Plus in recognition of LGBTQ+ History Month, we'll look at the notable achievements in Michigan's LGBTQ+ community.
And we'll close the show with a performance by the band War.
It's all coming up next on "One Detroit."
- [Announcer] Across our Masco family of companies, our goal is to deliver better living possibilities and make positive changes in the neighborhoods where we live, work, and do business.
Masco, a Michigan company since 1929.
Support also provided by the Cynthia and Edsel Ford Fund for Journalism at Detroit PBS.
- [Speaker] The DTE Foundation is a proud sponsor of Detroit PBS.
Through our giving, we are committed to meeting the needs of the communities we serve statewide to help ensure a bright and thriving future for all.
Learn more at DTEFoundation.com.
- [Announcer] Nissan Foundation and viewers like you.

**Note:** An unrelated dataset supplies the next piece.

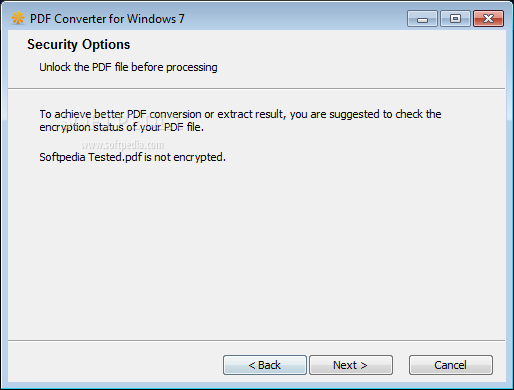The height and width of the screenshot is (390, 514).
Task: Click the www.softpedia.com watermark text
Action: click(x=123, y=145)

(bright music) - [Narrator] The Purple Rose Theater Company in Chelsea has opened its 35th season with a play set during the holidays.
"Norma and Wanda" is a comedy written by Purple Rose founder, actor and playwright, Jeff Daniels.
"One Detroit's" Chris Jordan attended a rehearsal and talked with the productions director and two of its actors.
(bright music continues) - You want some eggnog, Holly?
How about some eggnog?
Oh!
Oh!
Oh!
Think of baby Jesus.
(shouts) - [Narrator 2] Late September, the Purple Rose Theater in Chelsea.
A rehearsal for "Norma and Wanda," a comedy by Jeff Daniels.
This is the 20th anniversary production of the play directed by Rhiannon Ragland, a longtime Purple Rose actress turned director.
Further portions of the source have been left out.